You should also imagine me threatening that nobody gets any candy if they don't smile and cooperate... if you really want to keep it... really... real.

Happy Halloween!














Monday, October 29, 2012

Ridiculously Rad Runners

 As my sweet Southern friend Jessica would say, 
"I had a wild hair."
I've read before about the Color Me Rad 5K and I've always wanted to run it.
And then it came to a nearby town.
And somehow I was lucky enough to have two of my best buddies agree to do it with me.
And so was born the dream team... the Ridiculously Rad Runners.

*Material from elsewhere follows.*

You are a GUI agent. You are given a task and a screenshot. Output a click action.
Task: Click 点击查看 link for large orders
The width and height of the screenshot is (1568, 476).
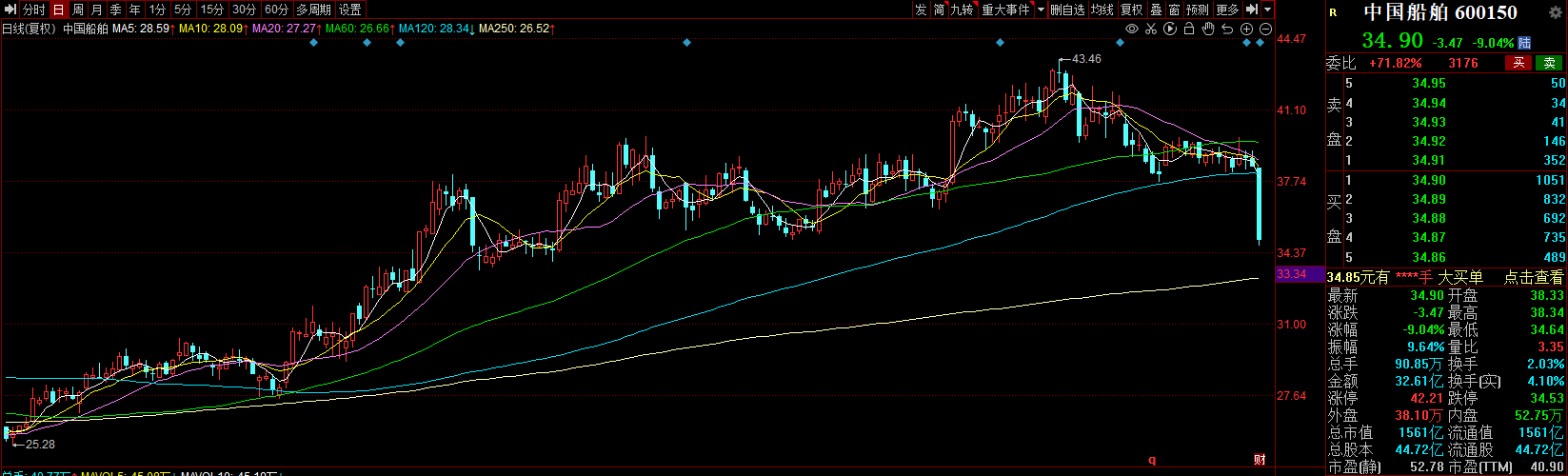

And let me just tell you... 
It was the most fun 5K ever.
And if it comes to your town, you should run it.
And did I mention the profit went to the Special Olympics?!

 


 The race is 3.2 miles, and along the way you get color bombed.  
Colored liquid is sprayed on you and then you are coated in colored powder.
You start out in a white t-shirt, and finish looking like Crayola exploded on you.
And its pretty awesome.
 

This is what you run through...
 
 


 And this is what you look like when its over.
Ridiculously Rad.



 
I look crazy in this picture.
Because I found out it was my best time ever.
And because I was a little high on fun.


This girl obviously didn't realize we were having our picture taken.
Which is sad because it might've been my favorite picture.
If it wasn't photobombed from the front.
 




I had a ridiculously rad time.
And to end with another quote from my friend Jessica,
"Now on to training for our next event: Black Friday!"